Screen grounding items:
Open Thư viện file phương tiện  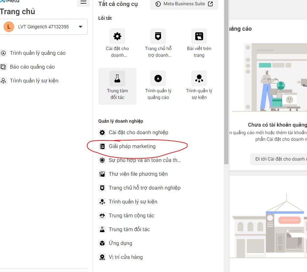(138, 174)
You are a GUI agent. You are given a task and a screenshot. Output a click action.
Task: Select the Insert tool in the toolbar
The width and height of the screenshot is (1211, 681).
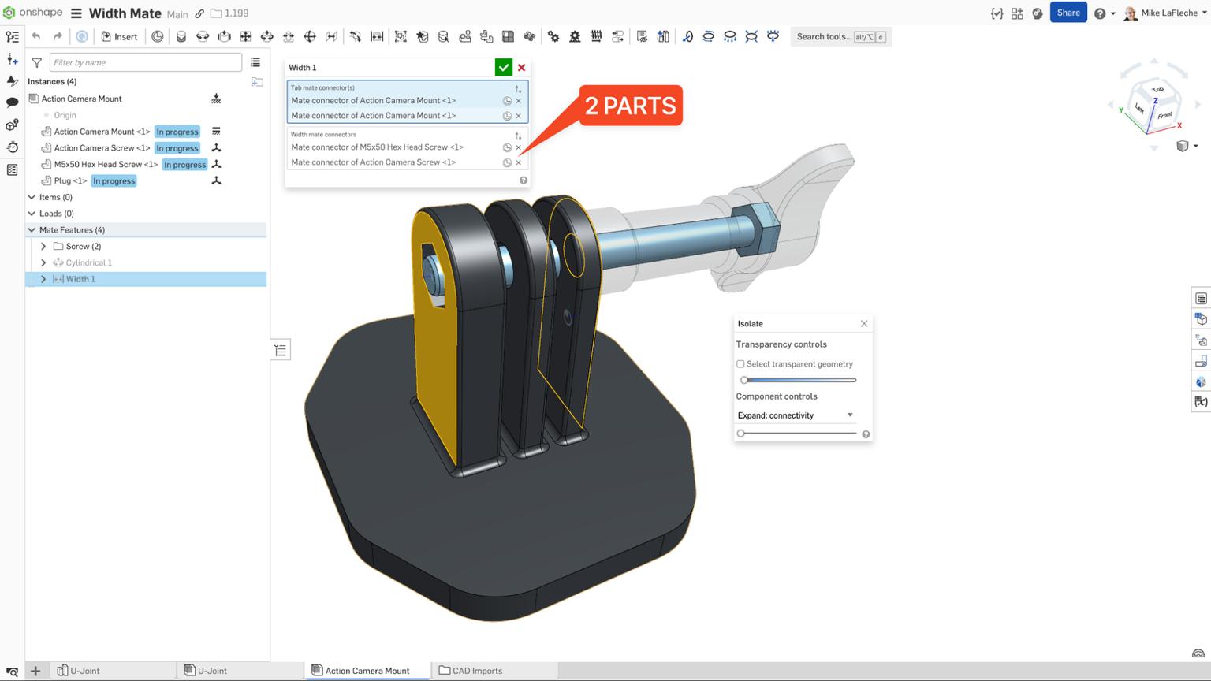(120, 36)
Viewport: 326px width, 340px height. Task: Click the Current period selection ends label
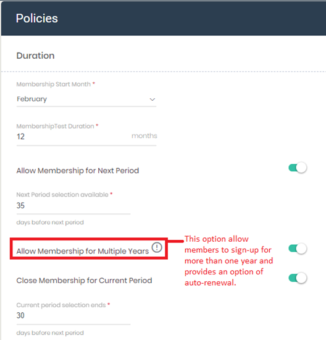[x=61, y=305]
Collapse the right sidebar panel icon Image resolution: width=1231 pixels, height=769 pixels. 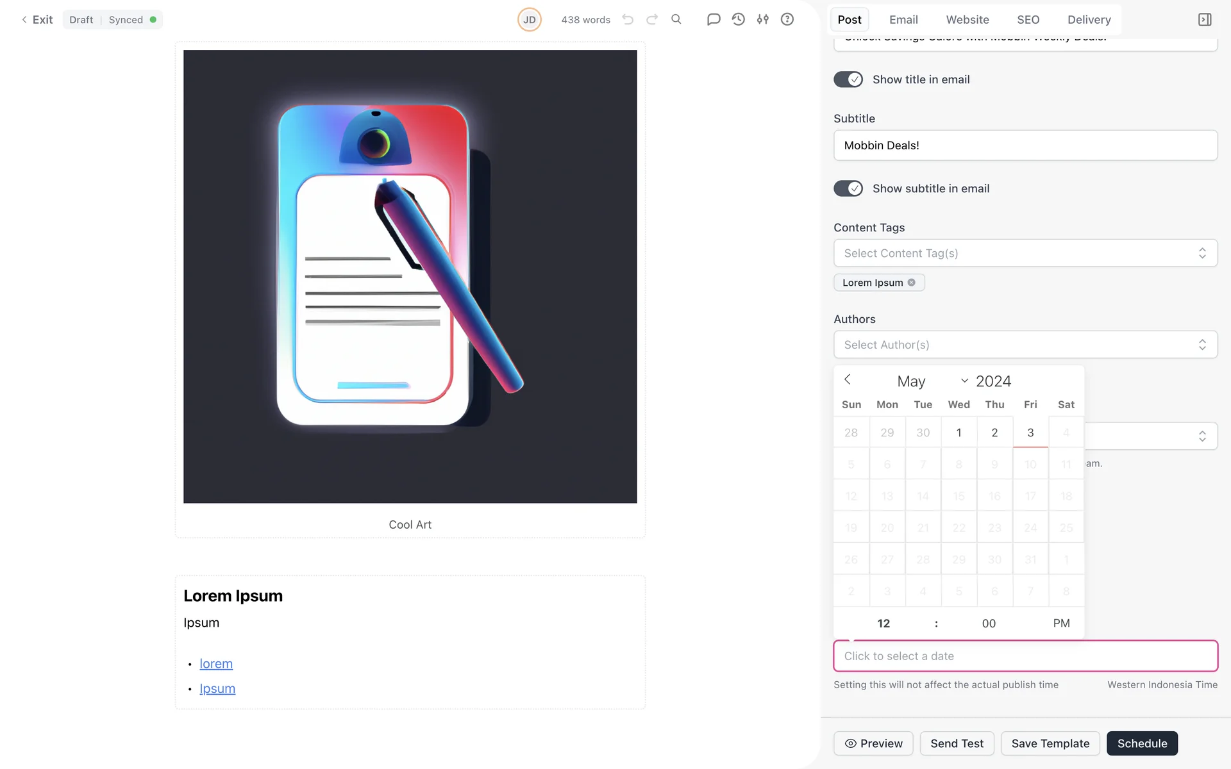tap(1205, 19)
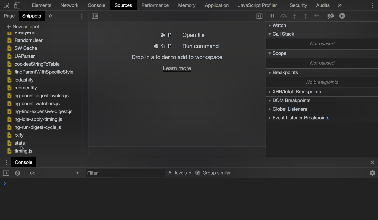Open console settings gear
Screen dimensions: 378x220
[372, 173]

Given instruction ->
List each line in the items above that contains the string "screenshot".

Answer in full ->
You are a GUI agent. You are given a task and a screenshot. Output a click action.
The width and height of the screenshot is (1211, 681).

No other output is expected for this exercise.